Тут она снова засвистела. Сначала появилось несколько морских свинок в передниках; за поясом у них торчали кухонные ложки и поварские ножи. За ними вприпрыжку прибежали белки в широких турецких шароварах[1] и зелёных бархатных шапочках. Они, по-видимому, были поварятами. Проворно лазили они на стены, доставали с них горшки и блюда, приносили яйца и масло, коренья и муку и всё это ставили на плиту. Старуха же в своих кокосовых скорлупках бегала по комнате, и мальчик видел, что она старается сварить ему что-то очень вкусное. Вот затрещал огонь, в горшке закипело, и приятный аромат разлился по комнате. Но старуха продолжала бегать туда и сюда, и каждый раз, проходя мимо плиты, совала свой длинный нос в горшок. Наконец кушанье закипело, пар густыми клубами повалил из горшка, и пена полилась на огонь.



Тогда старуха сняла горшок с плиты, вылила содержимое его в серебряную тарелку и поставила её перед маленьким Яковом.

– Вот тебе, сыночек! – сказала она. – Покушай этого супа, тогда у тебя будет всё то, что тебе так понравилось у меня. Будешь и ты искусным поваром, но корешка – корешка-то не найдёшь, потому что его не оказалось в корзине твоей матери!

Мальчик не понял, о чём она говорит, да и не старался понять; всё его внимание было поглощено супом. Мать не раз готовила для него разные лакомые блюда, но такого супа он никогда ещё не едал. От него исходил чудный аромат трав и кореньев, при этом он был и сладок, и кисловат, и чрезвычайно крепок. Пока Яков доедал последние ложки, морские свинки принесли аравийский ладан[2], и комната наполнилась голубоватым дымом. Всё гуще и гуще становился этот дым, а запах ладана усыплял мальчика. Несколько раз он вспоминал, что ему пора возвратиться к матери, но его снова одолевала дремота: наконец он крепко заснул на диване старухи.

 

Странные сны виделись ему. Ему казалось, будто старуха снимает с него платье[3] и одевает в беличью шкуру. Теперь он мог прыгать и лазить не хуже белок. Он жил вместе с ними и морскими свинками и вместе с ними же прислуживал старухе.

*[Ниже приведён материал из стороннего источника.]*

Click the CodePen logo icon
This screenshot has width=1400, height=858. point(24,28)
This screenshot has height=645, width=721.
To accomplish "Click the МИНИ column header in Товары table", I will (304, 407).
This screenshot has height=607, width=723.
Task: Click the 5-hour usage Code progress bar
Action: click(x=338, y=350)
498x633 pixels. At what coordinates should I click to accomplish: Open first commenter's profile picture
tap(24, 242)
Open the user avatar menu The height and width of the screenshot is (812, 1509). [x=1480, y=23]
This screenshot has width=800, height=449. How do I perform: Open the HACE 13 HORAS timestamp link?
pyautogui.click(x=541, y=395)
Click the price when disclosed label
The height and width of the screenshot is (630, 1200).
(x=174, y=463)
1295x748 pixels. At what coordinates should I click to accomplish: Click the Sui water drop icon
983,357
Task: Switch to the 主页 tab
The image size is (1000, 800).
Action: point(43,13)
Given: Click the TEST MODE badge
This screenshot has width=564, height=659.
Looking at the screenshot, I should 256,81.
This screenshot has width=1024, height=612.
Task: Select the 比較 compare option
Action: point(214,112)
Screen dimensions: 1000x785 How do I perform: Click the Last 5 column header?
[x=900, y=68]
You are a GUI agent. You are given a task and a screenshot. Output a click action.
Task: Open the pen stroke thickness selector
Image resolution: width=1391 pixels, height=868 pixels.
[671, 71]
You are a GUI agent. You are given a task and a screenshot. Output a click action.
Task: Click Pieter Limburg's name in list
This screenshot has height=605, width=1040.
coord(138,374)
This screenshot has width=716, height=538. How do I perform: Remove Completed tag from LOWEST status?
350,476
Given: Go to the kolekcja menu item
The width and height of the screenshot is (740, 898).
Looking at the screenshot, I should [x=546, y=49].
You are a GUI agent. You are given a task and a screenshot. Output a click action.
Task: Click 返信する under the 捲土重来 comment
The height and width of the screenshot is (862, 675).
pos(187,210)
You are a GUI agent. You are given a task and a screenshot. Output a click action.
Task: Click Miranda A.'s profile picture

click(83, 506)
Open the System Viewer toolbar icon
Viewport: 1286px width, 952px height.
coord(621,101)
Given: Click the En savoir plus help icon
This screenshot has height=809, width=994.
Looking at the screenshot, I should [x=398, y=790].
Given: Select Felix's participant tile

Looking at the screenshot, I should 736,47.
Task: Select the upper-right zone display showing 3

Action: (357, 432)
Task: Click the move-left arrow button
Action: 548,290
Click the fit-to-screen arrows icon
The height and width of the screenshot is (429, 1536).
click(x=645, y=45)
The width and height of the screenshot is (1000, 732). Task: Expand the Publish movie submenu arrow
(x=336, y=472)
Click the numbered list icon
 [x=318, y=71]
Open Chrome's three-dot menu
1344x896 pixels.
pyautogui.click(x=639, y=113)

Сначала ему поручали натирать до блеска маслом кокосовые скорлупки, служившие старухе туфлями. В доме отца ему часто приходилось исполнять подобную работу, он легко справлялся с ней.

Через год – снилось ему дальше – ему стали поручать более тонкую работу. Вместе с несколькими другими белками он должен был ловить и собирать пылинки, а потом просеивать их сквозь тончайшее волосяное сито. Старуха считала пылинки питательным веществом, а так как она за неимением зубов не могла разжевать ничего твёрдого, то ей пекли хлеб исключительно из пылинок.



Ещё через год он был переведён в разряд слуг, собиравших воду для питья старухи. Не думайте, однако, что она велела для этого вырыть бассейн или поставить во дворе бочку, чтобы собирать дождевую воду; нет, у неё дело было обставлено похитрее. Белки, а в том числе и Яков, должны были собирать в ореховые скорлупки росу с роз, а так как старуха пила очень много, то у водоносов работа была нелёгкая.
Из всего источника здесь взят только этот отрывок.